Conocían mucho más de nosotros que nosotros de ellas. Porque de seis a ocho de la mañana (o a la largo del día), a lo mejor nunca estábamos mirando por la ventana, o no lo hacíamos centrando nuestra atención en ellas. Entendíamos pajarear como salir a los bosques, a los humedales, a los parques o a las carreteras, y no a estar sentados observando nuestro entorno particular.

Foto Carlos David Lozano.

Pero eso cambió con esta experiencia. Y en esa tarea de observar “con juicio” el mundo desde casa, lo que hicimos al principio fue mirar las aves e identificarlas. Pero, luego, cansados de ver siempre las “mismas” especies, descubrimos que ellas tenían mucho más secretos para contarnos. Aprendimos de sus comportamientos, qué tipo de alimento comían, a qué horas empezaban a cantar, si estaban presentes todos los días o muy de vez en cuando, con quién peleaban. Incluso en algunos casos pudimos reconocer individuos por alguna pequeña marca que se repetía día a día.

Y al verlas discurrir en su existencia, descubrimos que quizás no eran ellas las que estaban en nuestro territorio sino nosotros en el de ellas. Allí nacían, crecían, se reproducían y morían.

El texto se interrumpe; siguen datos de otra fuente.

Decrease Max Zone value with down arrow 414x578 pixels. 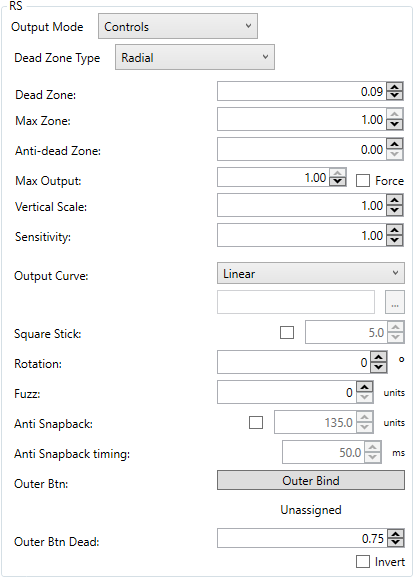coord(394,124)
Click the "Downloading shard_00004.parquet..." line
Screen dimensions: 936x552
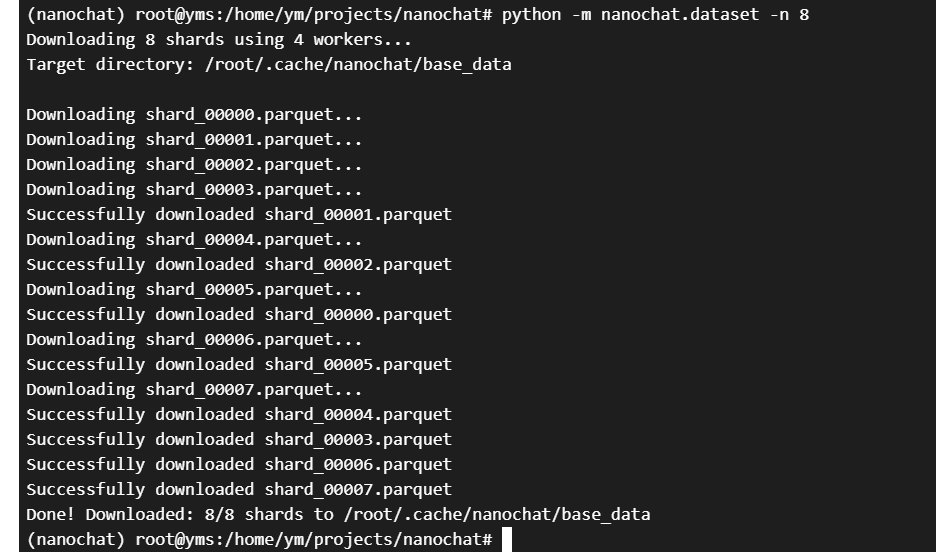pyautogui.click(x=194, y=240)
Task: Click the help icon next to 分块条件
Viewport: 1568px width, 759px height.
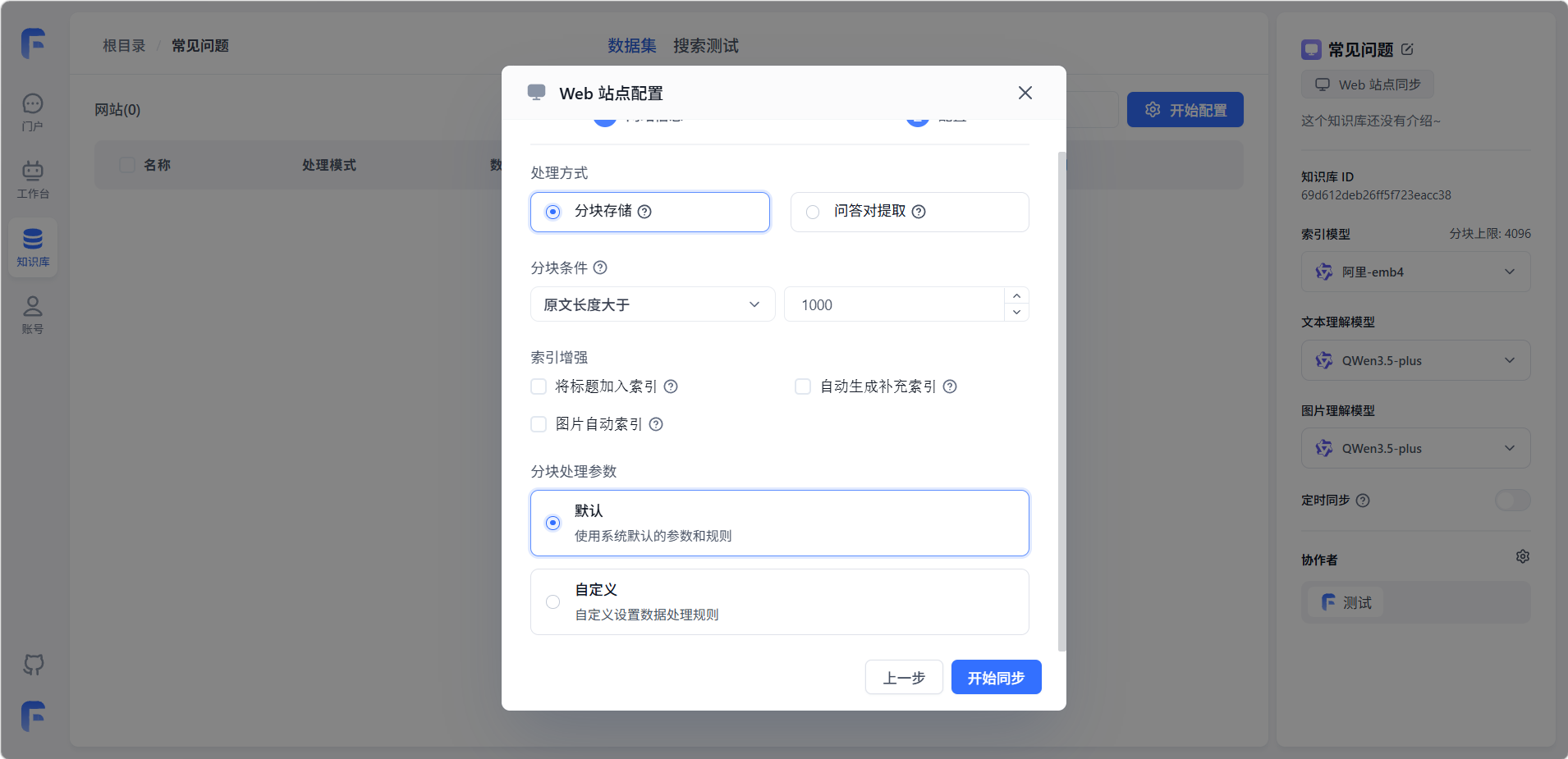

Allí se alimentaban, se acicalaban, conseguían compañero, defendían su territorio. Vivían su vida. O llegaban de recorrer miles de kilómetros, a un árbol en la calle o a una antena de televisión frente a nosotros, antes de continuar su viaje. Y esa antena era “su” antena y ese árbol “su” árbol, para descansar.

¡Cuántas experiencias, mientras las espiábamos! Cuántos aprendizajes mientras ellas nos mantenían unidos y nos hacíamos plenamente conscientes de que ellas y nosotros éramos vecinos, caminando por la vida al mismo tiempo y en el mismo lugar. Maravillosa vecindad que fue, para muchos de nosotros, tabla de salvación en estos tiempos de pandemia.